Once the PM has all his activities determined, he can list quantifiable resources needed to do the job, especially how many people. That crew number allows the PM to come up with a duration so he can resource-load the schedule, and match up his plan, the schedule and the original estimate.
Then it is time to get the foremen and superintendent involved. One way to do it, he suggested, is to have them re-estimate the job, then buy it out and value engineer it. That way, they have the scope of work down cold. The foremen can then take a set of drawings, draw boundaries and break the work into pieces. The pieces should identify the activity by system, location, building, elevation, column line or some other measurable identifier. The foremen should list the crew they need and the duration.
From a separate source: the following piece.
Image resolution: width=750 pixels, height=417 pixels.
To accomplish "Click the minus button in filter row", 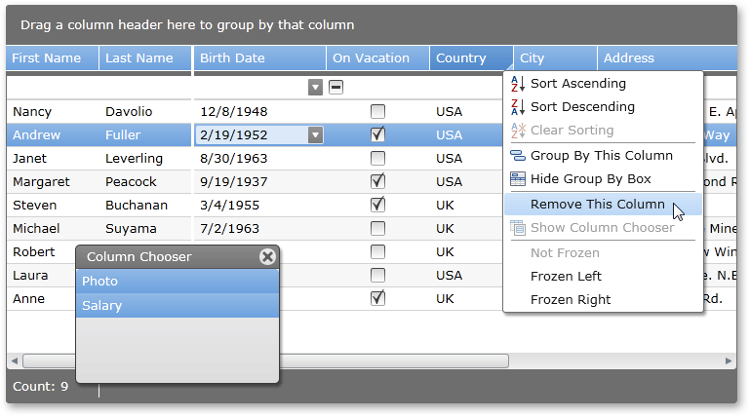I will coord(336,88).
While the job is in progress, the percentage complete must be tracked against physical progress, such as feet of pipe. It can’t equal a computation of labor hours. Keeping track of labor productivity allows for creation of a labor performance report that’s a broad measure management can use to spot trends. If the curve starts trending downward, they can ask the superintendent what happened. A contractor with a solid labor productivity curve has ammunition against unreasonable schedule changes.
“You’ve got to make sure the labor curve dictated by the CPM is actually staffable,” Stynchcomb said. “If you can’t, that’s a notice requirement to the GC. Do not submit your OK to a schedule that you can’t staff profitably.”
If the schedule and a contractor’s labor requirements change, the contractor should get together with field supervisors and walk through the affected activities to review the estimated, planned and actual labor hours. He should make sure that the crews are writing down the right activity code, Stynchcomb noted.
The contractor has to identify the problem and it may be self-inflicted, such as lack or dilution of supervision or lack of materials and tools. If it’s external, such as changes in scope or unforeseen conditions, then the contractor must provide notice to the GC according to the contract terms.
If there’s a dispute about loss of productivity, Stynchcomb said, one of the best ways for a contractor to prove his case is the “measured mile” method, i.e., actual productivity on similar tasks on the same job.